Riportiamo il comunicato redatto dal Coordinamento Ricercatori Unipg, pubblicato dal Corriere dell’Umbria del 23 febbraio 2011:
La contestata legge 240/2010 di riforma dell’Università, entrata in vigore il 29 gennaio 2011, impone a ogni Ateneo di procedere in tempi brevi alla revisione del proprio statuto, in modo da renderlo conforme a quanto la legge stessa stabilisce. A redigere lo statuto dovrà essere, recita la legge (art. 2, comma 5), un’apposita commissione, composta, oltre che dal Rettore e da due studenti, da 12 membri designati dal Senato Accademico e dal Consiglio di Amministrazione.
Ebbene, cosa succede a Perugia?
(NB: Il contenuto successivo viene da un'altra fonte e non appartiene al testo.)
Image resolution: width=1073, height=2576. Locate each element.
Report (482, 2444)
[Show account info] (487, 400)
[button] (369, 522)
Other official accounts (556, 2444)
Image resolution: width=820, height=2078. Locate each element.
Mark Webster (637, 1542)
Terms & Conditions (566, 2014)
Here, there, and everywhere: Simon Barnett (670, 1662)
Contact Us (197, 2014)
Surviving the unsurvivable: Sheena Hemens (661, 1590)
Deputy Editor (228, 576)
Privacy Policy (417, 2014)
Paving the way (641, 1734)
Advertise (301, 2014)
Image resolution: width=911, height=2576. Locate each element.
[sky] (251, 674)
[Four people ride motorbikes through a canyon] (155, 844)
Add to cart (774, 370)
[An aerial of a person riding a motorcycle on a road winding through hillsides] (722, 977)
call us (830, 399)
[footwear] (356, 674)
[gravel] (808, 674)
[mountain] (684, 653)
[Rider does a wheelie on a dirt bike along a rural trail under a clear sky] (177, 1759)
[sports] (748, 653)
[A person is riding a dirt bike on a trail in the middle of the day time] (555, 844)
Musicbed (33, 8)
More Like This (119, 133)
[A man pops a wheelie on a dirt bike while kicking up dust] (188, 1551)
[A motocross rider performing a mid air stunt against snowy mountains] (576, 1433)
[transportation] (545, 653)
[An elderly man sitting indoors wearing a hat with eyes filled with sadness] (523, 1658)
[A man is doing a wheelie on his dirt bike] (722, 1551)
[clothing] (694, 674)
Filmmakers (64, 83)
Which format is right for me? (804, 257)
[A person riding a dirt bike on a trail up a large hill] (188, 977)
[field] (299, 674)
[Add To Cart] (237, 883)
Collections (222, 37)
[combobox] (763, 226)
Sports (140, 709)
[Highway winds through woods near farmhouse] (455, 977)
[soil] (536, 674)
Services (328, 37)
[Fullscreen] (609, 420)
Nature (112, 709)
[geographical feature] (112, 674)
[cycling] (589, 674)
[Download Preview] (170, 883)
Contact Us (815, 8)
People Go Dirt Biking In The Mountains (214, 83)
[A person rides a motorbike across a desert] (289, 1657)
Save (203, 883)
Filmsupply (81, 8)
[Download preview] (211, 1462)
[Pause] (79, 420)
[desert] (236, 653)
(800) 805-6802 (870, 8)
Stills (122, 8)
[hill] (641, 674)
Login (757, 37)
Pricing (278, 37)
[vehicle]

Che il Senato Accademico non si riunisce dal 21 dicembre 2010, e per ben quattro volte le sedute previste sono state annullate, e la stessa cosa accade per il CdA. Succede che alla richiesta, inviata al Rettore da 300 docenti ormai oltre due settimane fa, di procedere alla nomina dei membri della commissione secondo un criterio di rappresentanza paritaria delle tre fasce e del personale tecnico-amministrativo non è stata data, ad oggi, alcuna risposta.
Nel frattempo, del nuovo statuto si discute eccome: non, però, nelle sedi istituzionali preposte, bensì all’interno di riunioni ristrette, alle quali il Magnifico ha ammesso solo i vertici dell’Ateneo (presidi e alcuni direttori di dipartimento). E la commissione prevista dalla legge? Nulla se ne sa, se non che (sembra) sarà il Rettore in persona a decidere, quando gli parrà giunto il momento, i nomi dei dodici membri che ne dovranno far parte. Si potrebbe pensare che la stessa cosa accada negli altri Atenei italiani, o almeno nella maggioranza di essi, ma non è così. Da un monitoraggio realizzato dalla Rete 29 Aprile risulta infatti che, su 40 atenei censiti, solo per uno (Catanzaro) mancano ancora notizie ufficiali in merito alla nomina della commissione; in tutti gli altri casi, le commissioni sono già al lavoro e, con l’eccezione della sola Università di Bologna, comprendono una rappresentanza dei ricercatori. In alcuni Atenei (Trieste, Palermo) i membri delle commissioni sono stati eletti da tutto il corpo docente; in altri casi, come in quello dell’Università del Sannio, Senato Accademico e CdA hanno designato i membri della commissione a partire da una rosa individuata dalle facoltà. Quasi ovunque (Firenze, Bergamo, Torino Politecnico, Verona, Genova, Roma Sapienza, Pavia…), sono stati nominati nelle commissioni docenti individuati dalle rappresentanze di ciascuna fascia in Senato Accademico e CdA, con procedura analoga a quella richiesta nel documento (finora ignorato) dei 300 docenti perugini.
Se poi dal metodo passiamo al merito dei cambiamenti che si sta pensando di introdurre nella struttura del nostro Ateneo, da un resoconto fortunosamente “emerso” dalle riunioni riservate dei vertici dello Studium, già richiamato nell’articolo pubblicato dal “Corriere” il 19 febbraio, si evince che diverse linee-guida sono state già decise, e almeno una scelta assai rilevante è già stata effettuata, senza che un serio e democratico dibattito si fosse preventivamente aperto in proposito. Quella di Perugia, ci si dice, dovrà diventare una Research University, ovvero in futuro dovrà puntare non tanto sulla sua capacità di formare un alto numero di laureati, bensì sulle sue eccellenze nel campo della ricerca, con poli strutturati attorno a “piattaforme”. Si tratta di una scelta alquanto azzardata, forse giusta, forse no: di sicuro, l’indicazione di puntare fortemente sulla ricerca e, dunque, sulla riduzione del numero degli studenti iscritti (dagli attuali 30.000 a 18.000 al massimo, con le immaginabili conseguenze in termini di impatto sul tessuto socio-economico della città) proviene da quegli stessi vertici dell’Ateneo che, negli ultimi anni, hanno invece fortemente incentivato l’aumento smisurato dell’offerta didattica al fine di “catturare” quanti più studenti possibile, e hanno di fatto azzerato i finanziamenti per la ricerca di base, tagliato gli assegni di ricerca e deciso la chiusura di più di un dottorato. È normale, ci chiediamo, che siano costoro, da soli, a indicarci la strada migliore da seguire? E non è un paradosso che, nel momento in cui si decide di puntare tutto sulla ricerca, proprio i ricercatori vengano esclusi dal processo decisionale?
Attendiamo risposte, e speriamo davvero che, anche se tardive, siano convincenti.